Taren's legs felt as though the floor beneath him had shifted. His knees slightly buckled, but a quick breath steadied him. His mind ran but couldn't catch up with the weight of the words that had just sealed his fate. He felt the room spinning; the faces around him fading into a blur. His pulse drummed in his ears.
Princess Aeliana stood up, her chair scraping the floor with a screeching sound that sent alarm shooting through my veins. She didn't say a word. Her hands shook at her sides and her face, usually impassive, twisted with shock. Her eyes went wide, and tears began to fall, tracing soundless paths down her cheeks as if in slow motion. Her breath hitched, and no words came—only the soft, helpless sound of her breathing, as she stood there, her gaze fixed on Taren.
Behind him, Osric's stance shifted. His broad shoulders tensed, and for a moment, his face—normally a mask of calm—twisted with disbelief. His eyes narrowed, jaw clenched so tight it looked like it might snap. He didn't speak, but the air around him thickened with something else, something that said he was plotting, calculating.
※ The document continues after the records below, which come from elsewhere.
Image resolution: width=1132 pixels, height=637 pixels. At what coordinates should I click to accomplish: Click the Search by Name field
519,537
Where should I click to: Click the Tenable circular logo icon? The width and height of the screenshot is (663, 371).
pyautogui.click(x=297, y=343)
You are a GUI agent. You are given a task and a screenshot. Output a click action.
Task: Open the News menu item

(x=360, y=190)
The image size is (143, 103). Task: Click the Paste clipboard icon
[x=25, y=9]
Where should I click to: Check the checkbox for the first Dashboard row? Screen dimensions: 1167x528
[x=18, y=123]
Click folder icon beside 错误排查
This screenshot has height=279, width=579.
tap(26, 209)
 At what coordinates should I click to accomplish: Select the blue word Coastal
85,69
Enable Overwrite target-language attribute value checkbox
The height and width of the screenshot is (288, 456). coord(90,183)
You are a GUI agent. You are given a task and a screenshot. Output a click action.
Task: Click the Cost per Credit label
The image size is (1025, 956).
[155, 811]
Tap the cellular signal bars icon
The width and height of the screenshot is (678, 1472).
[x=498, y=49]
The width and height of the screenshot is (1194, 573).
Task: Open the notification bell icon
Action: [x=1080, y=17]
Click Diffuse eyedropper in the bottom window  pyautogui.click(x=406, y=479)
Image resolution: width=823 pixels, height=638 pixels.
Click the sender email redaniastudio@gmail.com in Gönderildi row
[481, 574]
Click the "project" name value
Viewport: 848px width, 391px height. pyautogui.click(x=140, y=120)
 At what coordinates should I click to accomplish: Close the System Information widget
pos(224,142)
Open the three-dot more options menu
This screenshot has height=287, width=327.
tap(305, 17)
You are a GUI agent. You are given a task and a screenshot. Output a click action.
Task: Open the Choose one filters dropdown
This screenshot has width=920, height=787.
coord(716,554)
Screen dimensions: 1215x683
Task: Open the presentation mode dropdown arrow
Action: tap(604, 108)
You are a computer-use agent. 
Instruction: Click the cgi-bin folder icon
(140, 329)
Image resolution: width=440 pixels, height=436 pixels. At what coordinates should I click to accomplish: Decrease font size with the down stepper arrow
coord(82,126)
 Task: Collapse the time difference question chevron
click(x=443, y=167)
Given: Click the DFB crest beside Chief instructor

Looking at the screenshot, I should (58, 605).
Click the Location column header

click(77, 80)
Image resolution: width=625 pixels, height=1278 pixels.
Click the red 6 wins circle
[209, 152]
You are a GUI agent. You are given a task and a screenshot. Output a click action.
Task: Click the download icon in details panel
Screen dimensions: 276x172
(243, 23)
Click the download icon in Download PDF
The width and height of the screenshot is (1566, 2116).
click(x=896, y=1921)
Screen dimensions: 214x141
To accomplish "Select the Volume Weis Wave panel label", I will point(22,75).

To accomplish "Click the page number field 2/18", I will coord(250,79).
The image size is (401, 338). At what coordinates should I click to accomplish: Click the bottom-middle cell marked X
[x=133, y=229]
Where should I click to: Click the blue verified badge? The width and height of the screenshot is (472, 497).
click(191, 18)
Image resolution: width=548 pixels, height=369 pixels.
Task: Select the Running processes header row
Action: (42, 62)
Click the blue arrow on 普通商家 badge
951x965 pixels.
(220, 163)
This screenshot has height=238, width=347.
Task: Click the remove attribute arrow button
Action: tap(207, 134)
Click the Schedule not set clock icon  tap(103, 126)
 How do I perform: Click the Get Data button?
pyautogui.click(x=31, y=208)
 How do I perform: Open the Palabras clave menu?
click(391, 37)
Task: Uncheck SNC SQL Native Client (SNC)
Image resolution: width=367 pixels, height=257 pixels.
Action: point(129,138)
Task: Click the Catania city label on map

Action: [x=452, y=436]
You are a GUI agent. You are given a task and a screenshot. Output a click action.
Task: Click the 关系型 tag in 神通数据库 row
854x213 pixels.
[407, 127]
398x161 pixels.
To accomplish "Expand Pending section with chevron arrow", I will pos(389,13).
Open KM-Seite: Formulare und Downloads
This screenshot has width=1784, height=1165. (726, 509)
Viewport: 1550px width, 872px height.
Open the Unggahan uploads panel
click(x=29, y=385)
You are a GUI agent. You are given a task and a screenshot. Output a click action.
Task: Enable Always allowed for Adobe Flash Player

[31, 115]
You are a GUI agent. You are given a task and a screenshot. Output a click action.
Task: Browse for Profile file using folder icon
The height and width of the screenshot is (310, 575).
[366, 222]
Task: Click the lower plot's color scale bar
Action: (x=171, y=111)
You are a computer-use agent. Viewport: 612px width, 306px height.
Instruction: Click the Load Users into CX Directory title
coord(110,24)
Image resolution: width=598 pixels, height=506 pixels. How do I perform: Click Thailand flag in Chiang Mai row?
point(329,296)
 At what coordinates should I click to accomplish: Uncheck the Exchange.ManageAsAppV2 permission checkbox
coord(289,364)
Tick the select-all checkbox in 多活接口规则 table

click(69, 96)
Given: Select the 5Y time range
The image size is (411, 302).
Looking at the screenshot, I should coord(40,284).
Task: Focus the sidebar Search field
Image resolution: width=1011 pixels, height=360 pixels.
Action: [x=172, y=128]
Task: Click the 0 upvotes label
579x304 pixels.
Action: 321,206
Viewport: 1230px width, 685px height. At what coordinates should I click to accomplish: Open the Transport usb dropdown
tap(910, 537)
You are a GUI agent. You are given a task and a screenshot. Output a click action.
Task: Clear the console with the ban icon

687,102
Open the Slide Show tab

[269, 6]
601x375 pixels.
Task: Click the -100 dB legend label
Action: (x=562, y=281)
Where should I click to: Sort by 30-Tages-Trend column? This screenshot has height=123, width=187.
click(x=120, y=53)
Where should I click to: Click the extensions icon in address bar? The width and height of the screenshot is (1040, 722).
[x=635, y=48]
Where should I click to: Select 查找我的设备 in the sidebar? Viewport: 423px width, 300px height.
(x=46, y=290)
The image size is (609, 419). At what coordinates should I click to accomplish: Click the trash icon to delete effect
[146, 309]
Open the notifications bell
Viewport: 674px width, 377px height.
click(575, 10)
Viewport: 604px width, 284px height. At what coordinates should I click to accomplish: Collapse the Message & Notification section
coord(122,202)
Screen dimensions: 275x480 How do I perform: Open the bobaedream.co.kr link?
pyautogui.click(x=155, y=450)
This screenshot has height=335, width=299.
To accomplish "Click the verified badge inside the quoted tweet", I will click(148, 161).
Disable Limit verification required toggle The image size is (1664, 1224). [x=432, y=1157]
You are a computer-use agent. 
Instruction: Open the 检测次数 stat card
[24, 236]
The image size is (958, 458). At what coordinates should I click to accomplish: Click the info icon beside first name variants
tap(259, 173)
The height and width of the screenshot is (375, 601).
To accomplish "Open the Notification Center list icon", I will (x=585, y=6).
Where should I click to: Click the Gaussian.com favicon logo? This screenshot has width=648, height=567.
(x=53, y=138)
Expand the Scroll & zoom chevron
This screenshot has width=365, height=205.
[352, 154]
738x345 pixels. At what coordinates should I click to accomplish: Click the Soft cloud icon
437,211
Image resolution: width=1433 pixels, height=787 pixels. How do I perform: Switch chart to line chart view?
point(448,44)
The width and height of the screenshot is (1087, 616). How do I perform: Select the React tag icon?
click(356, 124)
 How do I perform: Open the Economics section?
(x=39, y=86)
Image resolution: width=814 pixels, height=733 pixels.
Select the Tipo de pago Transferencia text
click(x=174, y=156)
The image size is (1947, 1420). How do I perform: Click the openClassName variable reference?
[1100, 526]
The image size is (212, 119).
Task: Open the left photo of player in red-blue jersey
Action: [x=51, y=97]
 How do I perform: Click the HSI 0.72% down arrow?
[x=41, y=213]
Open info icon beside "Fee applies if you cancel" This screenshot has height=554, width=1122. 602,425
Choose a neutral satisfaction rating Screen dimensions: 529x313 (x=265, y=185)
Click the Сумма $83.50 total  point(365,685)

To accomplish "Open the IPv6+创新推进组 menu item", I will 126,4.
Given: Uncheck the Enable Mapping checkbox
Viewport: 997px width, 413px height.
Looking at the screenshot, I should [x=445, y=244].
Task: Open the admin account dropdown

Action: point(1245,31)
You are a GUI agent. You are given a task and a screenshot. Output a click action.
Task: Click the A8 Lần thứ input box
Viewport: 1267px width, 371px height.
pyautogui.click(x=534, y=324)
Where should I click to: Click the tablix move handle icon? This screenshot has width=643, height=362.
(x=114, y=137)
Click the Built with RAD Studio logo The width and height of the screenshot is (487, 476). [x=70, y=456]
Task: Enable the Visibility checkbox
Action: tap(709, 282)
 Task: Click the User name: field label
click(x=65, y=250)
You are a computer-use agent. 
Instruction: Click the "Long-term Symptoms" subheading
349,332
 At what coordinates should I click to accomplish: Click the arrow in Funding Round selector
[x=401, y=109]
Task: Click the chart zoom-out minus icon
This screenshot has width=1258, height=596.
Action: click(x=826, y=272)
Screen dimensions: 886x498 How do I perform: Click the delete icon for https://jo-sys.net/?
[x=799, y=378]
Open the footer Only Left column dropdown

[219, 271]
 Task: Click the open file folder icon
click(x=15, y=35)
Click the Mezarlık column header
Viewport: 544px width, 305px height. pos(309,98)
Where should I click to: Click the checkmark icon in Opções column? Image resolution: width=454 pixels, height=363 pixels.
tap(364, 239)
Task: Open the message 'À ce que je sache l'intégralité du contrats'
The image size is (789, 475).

Taren stood there, unmoving, as the reality of the judge's sentence sank deeper with every second. The cold marble floor beneath him felt distant, unreal. He could hardly hear the whispers from the crowd, but he felt their eyes boring into him, sharp as knives.
Aeliana's weeping eyes are about all that kept his vision within the boundaries of this realm, even if only the additional weight that crashed across his chest.
There is then Osric; he sits, his gaze like stone now, as a man well decided on the turn next.
Taren exhaled a shuddered gasp from his chest. There was nowhere left for him to escape then.